**SELECTED EXCERPT**
#####

Figure 1.. ALA is a structural analog of PFOS.

When the disulfide bond in (A) ALA is reduced, the ring structure opens forming (B) DHLA. Both DHLA and (C) PFOS have an 8-carbon chain and amphipathic structure. Figure created with Biorender.com.

Figure 2.. Developmental exposure to ALA, PFOS and co-exposure affects zebrafish morphology at 4 dpf. Zebrafish were exposed to ALA (0, 8, 16 μM), PFOS (16 μM) or a combination of ALA+PFOS from 3–96 hpf.

(A) Fish length, n = 39–44 fish per treatment group. Letters determined by Kruskal-Wallis with Dunn’s post hoc test. (B) Islet area, n = 29–42 fish per treatment group. Letters determined by One-way ANOVA with Tukey’s post hoc test. Letters in A and B represent significant differences between groups (p < 0.05). (C) Swim bladder inflation, n = 39–44 fish per treatment group, ****p < 0.0001 determined by Fisher’s exact test comparing each treatment group to control (0.01% DMSO). Representative images of exposed fish (ruler = 500 μm) and islets (ruler = 25 μm) for each treatment. Error bars represent SEM. Data compiled from 3 independent experimental replicates.

Figure 3.. Exposure to PFOS or ALA increases lipid uptake from the yolk.

Yolk fluorescence measurements were corrected for background fluorescence and autofluorescence, then normalized to the 0 μM (0.01% DMSO) group mean yolk fluorescence for each replicate. (A) Timeline of yolk fluorescence in zebrafish and representative images of fish at 4 dpf following PFOS exposure from 6 hpf-4 dpf. n = 29–32 fish per treatment group. ****p < 0.0001 determined by a two-tailed Mann-Whitney test. (B) Relative yolk fluorescence and representative images of fish at 4 dpf in zebrafish following ALA exposure from 6 hpf-4 dpf. n = 27–40 fish per treatment group. ***p = 0.0006 determined by Kruskal-Wallis with Dunn’s post hoc test. Error bars represent SEM. Data compiled from 3–4 independent experimental replicates.

Figure 4.. ALA exposure alters fatty acid profiles.

(A) Palmitic acid (*p = 0.047), (B) Stearic acid, (C) Palmitoleic acid (*p = 0.0495) and (D) Linoleic acid (*p = 0.02) as a percent of total fatty acid content. (E) Desaturation index calculated from fatty acid profiling. n = 3 groups of 10 zebrafish at 96 hpf. p = 0.057 determined by One-way ANOVA with Dunnett’s post hoc test. Error bars represent SEM. Data compiled from 3 independent experimental replicates.

#####

**DATASET CONTENT**
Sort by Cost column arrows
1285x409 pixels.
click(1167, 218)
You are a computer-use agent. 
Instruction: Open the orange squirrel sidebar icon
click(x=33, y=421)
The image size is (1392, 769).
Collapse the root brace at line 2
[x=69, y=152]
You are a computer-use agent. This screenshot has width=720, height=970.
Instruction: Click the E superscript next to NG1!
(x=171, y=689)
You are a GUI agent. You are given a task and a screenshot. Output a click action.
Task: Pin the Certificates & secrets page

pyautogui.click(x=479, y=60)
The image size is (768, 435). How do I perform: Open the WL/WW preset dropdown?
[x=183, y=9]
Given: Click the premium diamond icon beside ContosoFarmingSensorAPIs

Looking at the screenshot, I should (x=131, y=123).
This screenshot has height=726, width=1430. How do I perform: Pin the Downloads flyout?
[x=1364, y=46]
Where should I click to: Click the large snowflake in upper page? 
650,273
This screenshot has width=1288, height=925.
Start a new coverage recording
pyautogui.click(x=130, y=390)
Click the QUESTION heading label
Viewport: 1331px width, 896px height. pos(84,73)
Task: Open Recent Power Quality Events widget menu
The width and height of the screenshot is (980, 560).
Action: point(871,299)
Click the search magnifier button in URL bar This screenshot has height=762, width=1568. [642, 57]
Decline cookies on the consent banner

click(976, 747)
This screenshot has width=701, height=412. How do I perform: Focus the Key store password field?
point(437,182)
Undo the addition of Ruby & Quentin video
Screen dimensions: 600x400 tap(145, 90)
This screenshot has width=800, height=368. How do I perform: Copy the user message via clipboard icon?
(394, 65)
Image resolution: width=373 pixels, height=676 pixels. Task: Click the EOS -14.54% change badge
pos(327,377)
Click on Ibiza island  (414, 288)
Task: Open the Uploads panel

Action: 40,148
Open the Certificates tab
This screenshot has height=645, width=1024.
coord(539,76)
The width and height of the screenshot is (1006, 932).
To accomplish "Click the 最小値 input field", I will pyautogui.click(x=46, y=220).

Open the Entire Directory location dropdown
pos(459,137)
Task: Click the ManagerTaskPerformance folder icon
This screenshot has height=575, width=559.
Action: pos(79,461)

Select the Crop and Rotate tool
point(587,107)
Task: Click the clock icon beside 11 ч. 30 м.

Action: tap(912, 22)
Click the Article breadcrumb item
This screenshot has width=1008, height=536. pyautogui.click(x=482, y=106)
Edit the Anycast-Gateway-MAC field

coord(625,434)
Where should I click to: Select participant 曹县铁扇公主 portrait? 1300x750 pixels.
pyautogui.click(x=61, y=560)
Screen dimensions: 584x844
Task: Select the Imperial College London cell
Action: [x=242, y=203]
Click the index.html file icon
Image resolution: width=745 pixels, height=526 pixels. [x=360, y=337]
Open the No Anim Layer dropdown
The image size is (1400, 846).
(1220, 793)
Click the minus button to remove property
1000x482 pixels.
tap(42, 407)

#####

**USING THE INFORMATION**
a – Please decide whether each statement below agrees with the zebrafish figure captions above, answering yes or no and quoting the words from the captions that settle it.
(i) DHLA and PFOS each have an 8-carbon chain.
(ii) Fish in the developmental exposure received PFOS at 8 μM.
(iii) The letters for islet area were determined by Kruskal-Wallis with Dunn’s post hoc test.
b – According to the zebrafish figure captions, how many zebrafish made up each group for the fatty acid profiling, and at what age?

**ANSWERS TO THE EXERCISE**
a –
(i) Yes: "Both DHLA and (C) PFOS have an 8-carbon chain and amphipathic structure."
(ii) No: "PFOS (16 μM)"
(iii) No: "Letters determined by One-way ANOVA with Tukey’s post hoc test."

b – Each of the 3 groups held 10 zebrafish at 96 hpf.